Já vai adiantado o tempo da Quaresma, tempo forte de reconciliação com o Senhor e propício à nossa conversão. |O Quinto Domingo, no usus antiquior do Rito Romano era chamado Primeiro Domingo da Paixão. No Missal atualmente em uso, aparece um claro vestígio da proximidade da Paixão precisamente nas indicações do formulário da missa desse domingo. O antigo uso de cobrir as imagens e cruzes a partir deste domingo pode conservar-se. As cruzes permanecem veladas até o seu solene descerramento na Celebração da Paixão do Senhor na Sexta-Feira Santa. As demais imagens sacras permanecem veladas até o início da Vigília Pascal. Parece evidente o zelo da Igreja em concentrar a atenção dos nossos olhos somente ao mistério da sagrada paixão de nosso Senhor. Mergulhados nas trevas, só a luz da Páscoa nos permitirá voltar a ver a multicor beleza das nossas Igrejas e das imagens dos nossos santos.

Além deste uso, a partir da segunda-feira desta quinta semana, a Liturgia das Horas já pode elevar hinos já referentes à Paixão do Senhor, os mesmos previstos para a Semana Santa. A Igreja glorifica a Deus pelo imenso amor ao mundo que Ele manifesta na entrega do Seu Filho humanado.

Após a Reforma conciliar, a Igreja Latina retomou ainda um outro costume, uma prática pastoral muito forte nos primeiros séculos da Igreja. O Rito de Iniciação Cristã de Adultos prevê para este domingo a celebração do terceiro escrutínio preparatório para o batismo dos catecúmenos, que a Igreja sói celebrar na Vigília Pascal. Neste caso podem ser tomadas leituras especialmente previstas para a ocasião, no ciclo A das leituras dominicais da Quaresma.

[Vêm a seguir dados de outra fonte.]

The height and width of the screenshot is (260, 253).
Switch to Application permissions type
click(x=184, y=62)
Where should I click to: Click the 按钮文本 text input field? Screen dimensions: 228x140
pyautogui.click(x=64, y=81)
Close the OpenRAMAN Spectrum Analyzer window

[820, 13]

Este domingo começa a remeter-nos de modo mais intenso ao coração do anúncio cristão, ao ineludível mistério da Paixão, Morte e Ressurreição de nosso Senhor Jesus Cristo. É ele que nos “faz justiça”, entregando-se à morte no seu amor pelo mundo. É Ele que nos cura do veneno da antiga serpente. Sua morte se torna antídoto para a nossa.

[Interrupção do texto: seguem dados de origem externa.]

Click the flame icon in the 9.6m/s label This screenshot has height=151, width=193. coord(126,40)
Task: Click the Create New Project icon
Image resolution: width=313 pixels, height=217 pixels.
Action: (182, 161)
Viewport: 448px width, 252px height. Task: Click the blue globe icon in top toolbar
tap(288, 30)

I. “Fazei-me justiça, ó Deus … Sois o meu Deus e meu refúgio” (cf Sl 42,1-2)

A Coleta rezada hoje se inspira fortemente numa oração do Rito Hispano-Moçárabe que assim reza: “Ó Cristo Deus, que suportastes ser suspenso entre inimigos suportando o ultraje da Cruz, dai-nos a paciência de uma vida perfeita, para que com a vossa ajuda sejamos encontrados também nós perfeitos na caridade pela qual, vós amando o mundo, por ele vos submetestes à morte”. Esta oração dirigida a Cristo é claramente a fonte inspiradora da coleta do rito romano, que hoje rezamos. A nossa Coleta dirige-se ao Pai (conforme o uso e nela pedimos a graça de “caminhar com alegria na mesma caridade, no mesmo amor, que levou Cristo a entregar-se à morte no seu amor pelo mundo”. De fato, Deus amou tanto o mundo que enviou seu Filho unigênito para que o mundo seja salvo por Ele. (cf. Jo 3,16-17). A exigência que nos faz o Senhor é que creiamos nele. Quem crer e for batizado será salvo (cf Mc 16,16), será justificado, pois o Senhor faz justiça, é Ele a minha fortaleza e o meu refúgio.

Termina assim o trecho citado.